> Stated task
In the records below, copy out word for word every line from the one containing "Delete the Staff attendee group" through the one containing "coord(1359,721)". Leave the pictures out.

> Materials provided

>>>>

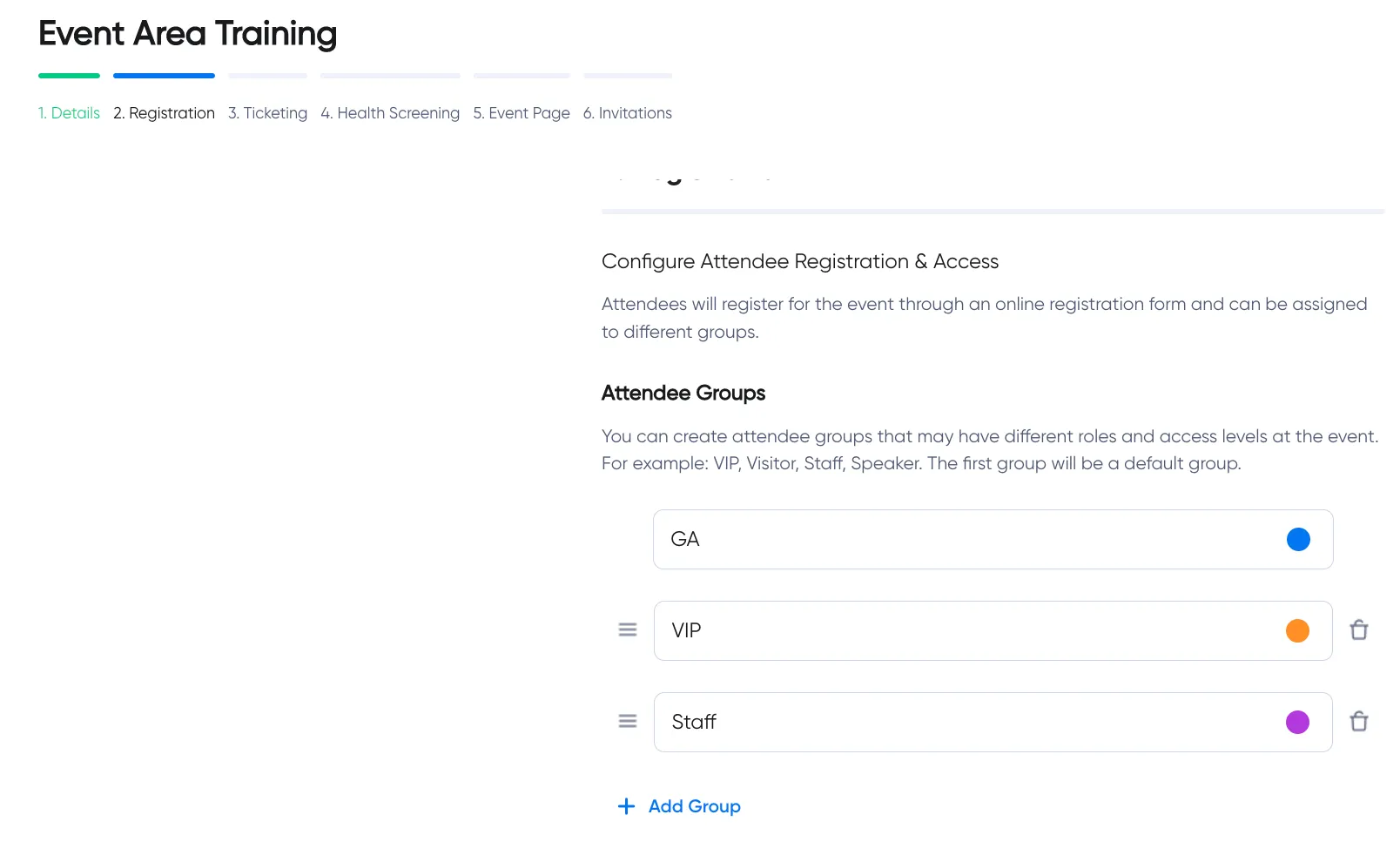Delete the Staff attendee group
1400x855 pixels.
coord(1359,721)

<<<<
>>>>

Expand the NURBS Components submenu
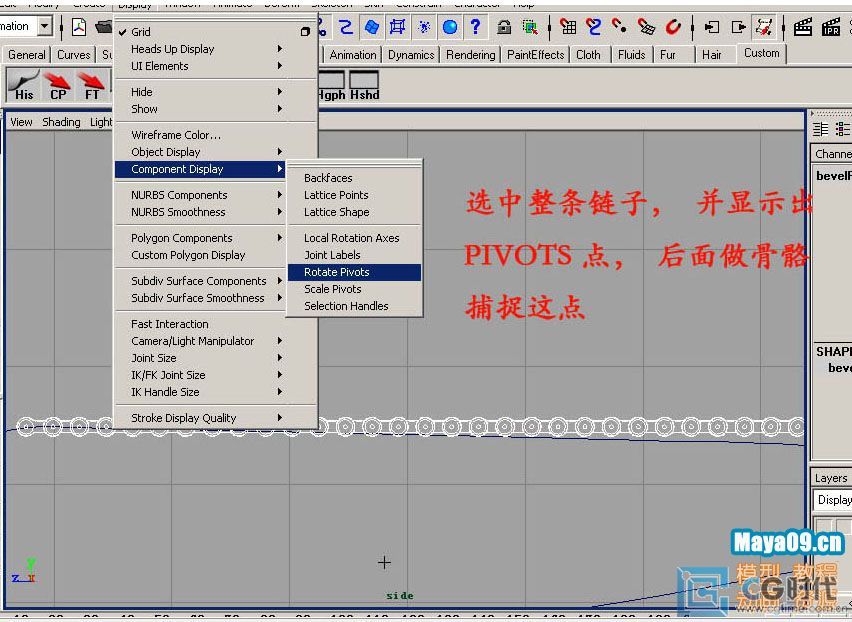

<<<<
>>>>

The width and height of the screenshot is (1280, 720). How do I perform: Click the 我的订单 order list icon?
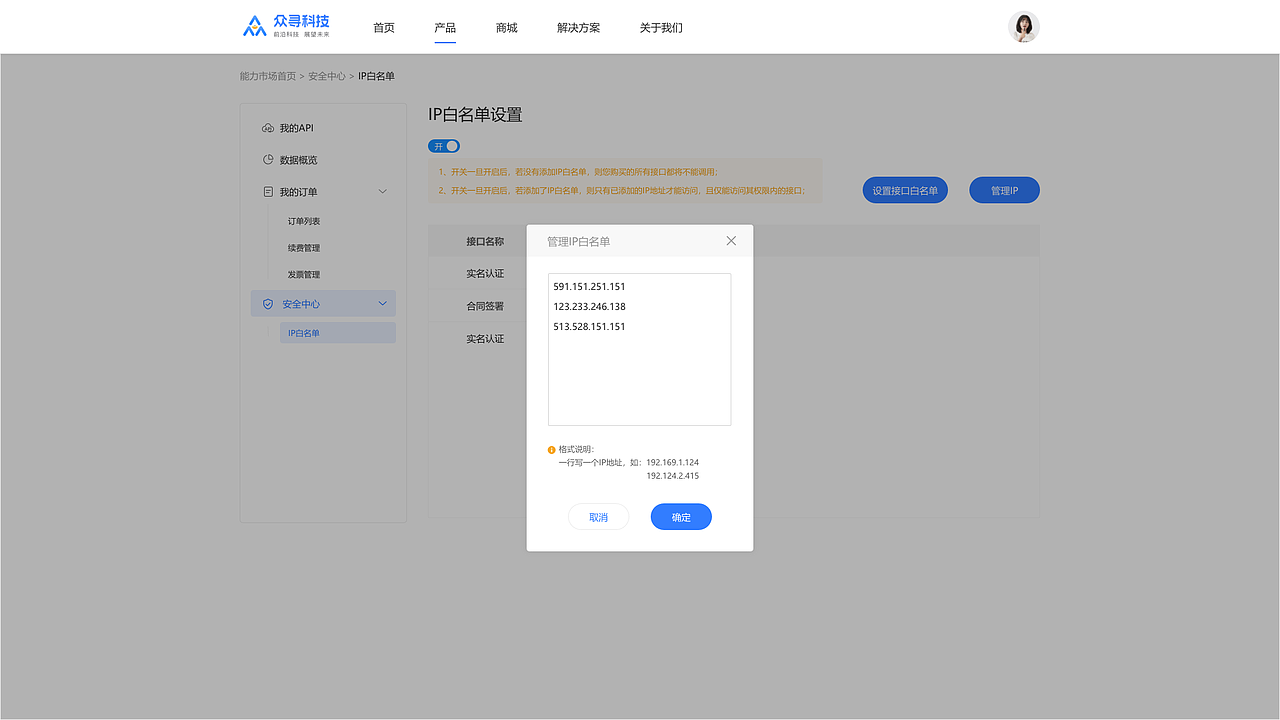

<<<<

> Finished task
Delete the Staff attendee group
1400x855 pixels.
coord(1359,721)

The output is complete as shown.